Collected data
• • •
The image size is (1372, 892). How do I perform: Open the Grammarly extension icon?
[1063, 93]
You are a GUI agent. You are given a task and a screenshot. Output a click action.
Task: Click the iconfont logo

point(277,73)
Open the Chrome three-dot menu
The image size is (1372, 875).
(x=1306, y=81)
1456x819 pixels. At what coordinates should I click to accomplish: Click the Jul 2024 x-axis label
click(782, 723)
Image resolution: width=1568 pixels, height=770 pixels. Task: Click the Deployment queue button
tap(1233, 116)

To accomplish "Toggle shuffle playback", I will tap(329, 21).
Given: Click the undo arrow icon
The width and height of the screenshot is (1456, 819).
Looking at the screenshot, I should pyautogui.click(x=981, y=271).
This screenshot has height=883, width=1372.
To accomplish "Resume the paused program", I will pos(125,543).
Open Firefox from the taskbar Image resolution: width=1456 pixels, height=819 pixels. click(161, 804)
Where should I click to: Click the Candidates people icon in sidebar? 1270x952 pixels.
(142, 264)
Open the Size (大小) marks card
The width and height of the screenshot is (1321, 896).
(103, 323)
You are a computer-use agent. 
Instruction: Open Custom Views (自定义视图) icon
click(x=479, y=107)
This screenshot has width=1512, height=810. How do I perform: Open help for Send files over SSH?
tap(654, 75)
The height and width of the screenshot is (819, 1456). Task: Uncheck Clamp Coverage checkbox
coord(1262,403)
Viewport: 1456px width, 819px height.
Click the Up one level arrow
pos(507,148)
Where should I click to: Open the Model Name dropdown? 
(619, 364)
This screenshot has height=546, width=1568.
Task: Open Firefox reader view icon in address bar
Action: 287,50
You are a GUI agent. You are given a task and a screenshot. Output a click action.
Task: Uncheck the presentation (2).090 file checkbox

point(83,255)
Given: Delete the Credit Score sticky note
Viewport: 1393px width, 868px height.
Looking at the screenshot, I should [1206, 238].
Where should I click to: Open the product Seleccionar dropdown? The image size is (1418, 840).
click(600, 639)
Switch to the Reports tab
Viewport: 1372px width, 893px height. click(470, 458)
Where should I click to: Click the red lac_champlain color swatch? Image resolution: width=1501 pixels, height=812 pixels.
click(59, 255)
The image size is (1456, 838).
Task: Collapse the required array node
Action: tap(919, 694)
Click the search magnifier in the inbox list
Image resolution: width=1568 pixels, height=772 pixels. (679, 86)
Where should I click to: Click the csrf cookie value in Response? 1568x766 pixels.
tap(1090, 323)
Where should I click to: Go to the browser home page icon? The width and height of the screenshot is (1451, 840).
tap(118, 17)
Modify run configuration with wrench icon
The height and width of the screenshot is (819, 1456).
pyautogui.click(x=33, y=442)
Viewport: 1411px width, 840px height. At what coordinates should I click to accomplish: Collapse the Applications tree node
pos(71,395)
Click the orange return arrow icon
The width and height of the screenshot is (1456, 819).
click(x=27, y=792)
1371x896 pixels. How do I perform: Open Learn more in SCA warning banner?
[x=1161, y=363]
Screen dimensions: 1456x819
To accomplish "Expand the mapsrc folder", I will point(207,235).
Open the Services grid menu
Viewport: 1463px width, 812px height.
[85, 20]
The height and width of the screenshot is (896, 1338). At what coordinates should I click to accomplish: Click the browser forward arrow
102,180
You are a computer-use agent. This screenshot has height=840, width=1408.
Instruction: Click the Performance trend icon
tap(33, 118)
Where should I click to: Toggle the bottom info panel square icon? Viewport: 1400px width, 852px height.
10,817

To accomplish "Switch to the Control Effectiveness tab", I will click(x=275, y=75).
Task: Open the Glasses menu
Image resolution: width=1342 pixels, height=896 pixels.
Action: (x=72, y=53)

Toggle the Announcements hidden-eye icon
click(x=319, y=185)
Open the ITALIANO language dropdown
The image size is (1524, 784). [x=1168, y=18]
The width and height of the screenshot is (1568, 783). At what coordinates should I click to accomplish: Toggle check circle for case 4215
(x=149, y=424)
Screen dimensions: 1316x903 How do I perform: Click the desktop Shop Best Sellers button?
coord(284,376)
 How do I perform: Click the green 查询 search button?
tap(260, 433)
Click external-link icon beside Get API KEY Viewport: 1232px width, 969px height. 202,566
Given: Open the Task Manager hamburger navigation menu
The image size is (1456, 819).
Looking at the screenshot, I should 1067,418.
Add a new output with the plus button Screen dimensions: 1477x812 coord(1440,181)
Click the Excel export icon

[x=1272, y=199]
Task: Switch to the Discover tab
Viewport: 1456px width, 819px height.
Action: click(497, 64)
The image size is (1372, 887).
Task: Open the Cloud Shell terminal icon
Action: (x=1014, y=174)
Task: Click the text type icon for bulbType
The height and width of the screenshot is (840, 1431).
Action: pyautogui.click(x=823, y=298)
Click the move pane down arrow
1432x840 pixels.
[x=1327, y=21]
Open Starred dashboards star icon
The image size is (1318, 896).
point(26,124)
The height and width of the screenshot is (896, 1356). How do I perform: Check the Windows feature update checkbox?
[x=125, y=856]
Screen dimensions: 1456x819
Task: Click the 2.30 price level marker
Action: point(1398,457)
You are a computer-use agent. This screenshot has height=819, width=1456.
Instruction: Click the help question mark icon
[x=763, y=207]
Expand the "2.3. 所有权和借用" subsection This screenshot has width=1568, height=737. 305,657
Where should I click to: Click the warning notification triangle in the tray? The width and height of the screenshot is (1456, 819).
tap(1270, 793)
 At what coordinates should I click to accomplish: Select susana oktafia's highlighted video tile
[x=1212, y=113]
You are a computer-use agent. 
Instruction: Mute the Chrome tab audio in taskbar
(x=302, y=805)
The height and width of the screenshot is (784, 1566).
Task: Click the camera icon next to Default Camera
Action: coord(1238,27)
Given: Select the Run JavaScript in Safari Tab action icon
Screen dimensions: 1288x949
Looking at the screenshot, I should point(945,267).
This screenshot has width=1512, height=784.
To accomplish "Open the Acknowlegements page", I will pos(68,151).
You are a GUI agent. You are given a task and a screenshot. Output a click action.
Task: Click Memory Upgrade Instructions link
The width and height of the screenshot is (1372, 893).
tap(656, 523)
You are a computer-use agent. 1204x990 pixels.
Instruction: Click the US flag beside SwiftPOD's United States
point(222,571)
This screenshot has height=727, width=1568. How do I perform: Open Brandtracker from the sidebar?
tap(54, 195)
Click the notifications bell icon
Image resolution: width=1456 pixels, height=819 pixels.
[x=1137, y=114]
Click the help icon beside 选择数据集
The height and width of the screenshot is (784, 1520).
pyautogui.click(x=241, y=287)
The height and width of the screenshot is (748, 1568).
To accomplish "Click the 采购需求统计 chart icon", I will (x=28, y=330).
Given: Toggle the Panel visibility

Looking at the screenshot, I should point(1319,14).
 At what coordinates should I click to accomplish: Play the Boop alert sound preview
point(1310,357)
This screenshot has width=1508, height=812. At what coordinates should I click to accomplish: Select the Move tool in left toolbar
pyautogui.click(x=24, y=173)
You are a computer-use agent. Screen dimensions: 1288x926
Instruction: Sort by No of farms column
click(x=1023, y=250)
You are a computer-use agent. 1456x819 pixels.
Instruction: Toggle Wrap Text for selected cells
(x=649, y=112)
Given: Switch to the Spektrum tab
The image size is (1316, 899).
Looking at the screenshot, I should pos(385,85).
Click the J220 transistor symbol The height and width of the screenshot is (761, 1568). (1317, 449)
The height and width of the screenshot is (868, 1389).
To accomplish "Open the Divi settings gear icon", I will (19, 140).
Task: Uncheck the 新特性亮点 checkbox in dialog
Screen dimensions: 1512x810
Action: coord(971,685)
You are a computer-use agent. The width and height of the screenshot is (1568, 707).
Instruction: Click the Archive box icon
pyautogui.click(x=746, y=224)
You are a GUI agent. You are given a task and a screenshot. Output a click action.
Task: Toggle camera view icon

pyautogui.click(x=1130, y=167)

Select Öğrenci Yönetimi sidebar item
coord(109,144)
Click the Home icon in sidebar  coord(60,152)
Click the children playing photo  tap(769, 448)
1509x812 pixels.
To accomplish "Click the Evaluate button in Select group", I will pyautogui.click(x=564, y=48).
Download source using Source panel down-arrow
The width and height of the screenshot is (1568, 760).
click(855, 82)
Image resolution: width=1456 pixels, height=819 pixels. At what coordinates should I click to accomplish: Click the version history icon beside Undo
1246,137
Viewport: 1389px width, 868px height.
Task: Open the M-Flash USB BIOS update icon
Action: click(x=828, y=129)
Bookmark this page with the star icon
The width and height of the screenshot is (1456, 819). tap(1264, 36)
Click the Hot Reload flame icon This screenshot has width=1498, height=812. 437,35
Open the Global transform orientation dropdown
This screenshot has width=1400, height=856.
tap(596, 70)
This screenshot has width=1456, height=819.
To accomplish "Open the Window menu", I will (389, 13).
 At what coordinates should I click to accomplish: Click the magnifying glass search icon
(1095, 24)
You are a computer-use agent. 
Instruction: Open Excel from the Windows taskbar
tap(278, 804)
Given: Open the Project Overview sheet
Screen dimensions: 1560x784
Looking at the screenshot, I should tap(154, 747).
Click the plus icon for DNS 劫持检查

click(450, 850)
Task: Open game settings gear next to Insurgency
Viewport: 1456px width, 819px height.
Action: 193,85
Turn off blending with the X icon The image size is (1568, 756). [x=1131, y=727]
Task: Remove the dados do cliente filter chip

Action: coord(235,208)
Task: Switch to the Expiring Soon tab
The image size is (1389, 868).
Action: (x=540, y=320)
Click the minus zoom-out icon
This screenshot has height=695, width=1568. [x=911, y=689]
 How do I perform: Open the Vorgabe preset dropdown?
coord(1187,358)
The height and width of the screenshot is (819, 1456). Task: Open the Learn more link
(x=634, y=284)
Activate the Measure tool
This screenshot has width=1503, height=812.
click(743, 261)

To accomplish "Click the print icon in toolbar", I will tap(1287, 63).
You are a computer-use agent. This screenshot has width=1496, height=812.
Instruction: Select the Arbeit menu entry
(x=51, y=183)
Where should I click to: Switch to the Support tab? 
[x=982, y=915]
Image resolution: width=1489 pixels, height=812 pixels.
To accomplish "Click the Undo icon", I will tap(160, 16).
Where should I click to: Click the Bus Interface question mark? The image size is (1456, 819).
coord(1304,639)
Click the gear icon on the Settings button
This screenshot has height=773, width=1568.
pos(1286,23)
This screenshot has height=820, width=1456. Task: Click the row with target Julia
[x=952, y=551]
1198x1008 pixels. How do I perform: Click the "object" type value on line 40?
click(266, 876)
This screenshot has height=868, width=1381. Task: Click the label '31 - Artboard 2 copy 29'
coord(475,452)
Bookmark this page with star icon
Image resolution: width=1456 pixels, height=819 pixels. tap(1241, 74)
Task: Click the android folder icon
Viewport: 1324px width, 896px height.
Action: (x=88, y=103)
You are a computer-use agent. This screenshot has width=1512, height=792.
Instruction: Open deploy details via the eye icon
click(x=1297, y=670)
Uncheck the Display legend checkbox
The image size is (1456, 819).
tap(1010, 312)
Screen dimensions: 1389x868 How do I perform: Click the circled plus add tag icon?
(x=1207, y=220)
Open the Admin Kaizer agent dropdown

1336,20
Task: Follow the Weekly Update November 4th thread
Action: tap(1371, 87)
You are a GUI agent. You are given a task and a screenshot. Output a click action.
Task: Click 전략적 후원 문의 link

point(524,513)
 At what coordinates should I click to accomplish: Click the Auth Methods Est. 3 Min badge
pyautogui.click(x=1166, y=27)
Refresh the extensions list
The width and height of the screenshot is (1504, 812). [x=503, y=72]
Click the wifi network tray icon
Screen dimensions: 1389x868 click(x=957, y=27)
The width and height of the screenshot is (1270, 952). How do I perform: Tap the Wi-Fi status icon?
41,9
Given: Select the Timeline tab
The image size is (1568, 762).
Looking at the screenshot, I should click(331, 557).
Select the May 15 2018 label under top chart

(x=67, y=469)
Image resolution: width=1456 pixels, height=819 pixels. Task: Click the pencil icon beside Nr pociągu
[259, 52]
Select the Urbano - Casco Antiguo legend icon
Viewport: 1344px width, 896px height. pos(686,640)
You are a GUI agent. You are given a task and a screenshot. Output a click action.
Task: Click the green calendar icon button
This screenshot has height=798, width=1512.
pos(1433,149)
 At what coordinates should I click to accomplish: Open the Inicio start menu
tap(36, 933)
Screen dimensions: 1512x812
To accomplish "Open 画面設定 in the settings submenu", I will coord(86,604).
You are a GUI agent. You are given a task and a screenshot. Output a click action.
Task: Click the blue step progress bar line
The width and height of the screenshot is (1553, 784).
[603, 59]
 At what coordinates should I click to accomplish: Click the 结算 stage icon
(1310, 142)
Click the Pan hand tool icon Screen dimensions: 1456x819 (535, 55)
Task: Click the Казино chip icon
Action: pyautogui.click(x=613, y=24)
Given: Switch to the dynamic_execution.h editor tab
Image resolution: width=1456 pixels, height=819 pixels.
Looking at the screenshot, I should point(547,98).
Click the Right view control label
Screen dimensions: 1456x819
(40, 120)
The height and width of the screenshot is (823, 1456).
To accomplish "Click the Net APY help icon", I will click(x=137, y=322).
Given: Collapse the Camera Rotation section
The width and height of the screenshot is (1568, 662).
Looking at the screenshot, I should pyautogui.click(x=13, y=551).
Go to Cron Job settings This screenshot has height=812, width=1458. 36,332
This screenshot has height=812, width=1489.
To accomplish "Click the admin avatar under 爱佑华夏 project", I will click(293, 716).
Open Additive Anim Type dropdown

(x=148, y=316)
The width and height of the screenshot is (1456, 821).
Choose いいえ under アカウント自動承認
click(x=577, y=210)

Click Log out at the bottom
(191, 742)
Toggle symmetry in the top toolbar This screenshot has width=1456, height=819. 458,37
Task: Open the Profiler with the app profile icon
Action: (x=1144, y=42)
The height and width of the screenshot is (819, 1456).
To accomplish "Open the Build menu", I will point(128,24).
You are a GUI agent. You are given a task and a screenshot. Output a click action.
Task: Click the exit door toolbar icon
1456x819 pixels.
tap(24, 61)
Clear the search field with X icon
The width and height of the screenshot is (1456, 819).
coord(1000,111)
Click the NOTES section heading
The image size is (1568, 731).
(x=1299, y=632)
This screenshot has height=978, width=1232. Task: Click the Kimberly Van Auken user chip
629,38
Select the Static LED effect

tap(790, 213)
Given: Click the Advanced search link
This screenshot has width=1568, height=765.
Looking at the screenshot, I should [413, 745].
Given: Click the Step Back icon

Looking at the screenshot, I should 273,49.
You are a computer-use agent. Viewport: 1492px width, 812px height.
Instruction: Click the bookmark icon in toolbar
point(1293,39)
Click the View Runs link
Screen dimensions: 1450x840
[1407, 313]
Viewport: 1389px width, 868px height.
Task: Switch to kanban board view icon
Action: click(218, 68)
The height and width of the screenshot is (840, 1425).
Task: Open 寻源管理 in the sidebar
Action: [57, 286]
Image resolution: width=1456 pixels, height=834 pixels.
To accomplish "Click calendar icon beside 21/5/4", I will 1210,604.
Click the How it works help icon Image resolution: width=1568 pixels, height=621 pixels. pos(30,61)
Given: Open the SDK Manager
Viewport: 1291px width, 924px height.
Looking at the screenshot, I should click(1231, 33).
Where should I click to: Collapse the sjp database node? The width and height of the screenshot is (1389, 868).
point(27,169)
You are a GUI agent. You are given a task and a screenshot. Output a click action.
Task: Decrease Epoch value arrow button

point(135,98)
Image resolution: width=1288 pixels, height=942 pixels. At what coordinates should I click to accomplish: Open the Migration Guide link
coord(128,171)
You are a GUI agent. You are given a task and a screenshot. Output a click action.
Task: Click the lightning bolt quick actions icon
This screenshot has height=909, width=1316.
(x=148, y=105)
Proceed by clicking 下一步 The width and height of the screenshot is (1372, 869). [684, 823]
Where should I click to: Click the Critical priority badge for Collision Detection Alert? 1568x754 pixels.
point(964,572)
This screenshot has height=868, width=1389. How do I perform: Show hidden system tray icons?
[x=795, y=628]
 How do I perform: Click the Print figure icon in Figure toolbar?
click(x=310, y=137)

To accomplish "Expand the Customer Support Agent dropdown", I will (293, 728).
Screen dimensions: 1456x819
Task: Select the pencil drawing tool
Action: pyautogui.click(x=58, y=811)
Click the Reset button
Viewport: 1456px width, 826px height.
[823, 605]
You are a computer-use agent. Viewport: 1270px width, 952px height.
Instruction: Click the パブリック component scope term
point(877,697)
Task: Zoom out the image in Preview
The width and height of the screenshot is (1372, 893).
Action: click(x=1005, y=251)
• • •
**Work required**
Start with the first line of the data and print every line exactly. The line containing "Open the Chrome three-dot menu" is the last one to include.

**Exercise result**
The image size is (1372, 892). How do I perform: Open the Grammarly extension icon?
[1063, 93]
You are a GUI agent. You are given a task and a screenshot. Output a click action.
Task: Click the iconfont logo

point(277,73)
Open the Chrome three-dot menu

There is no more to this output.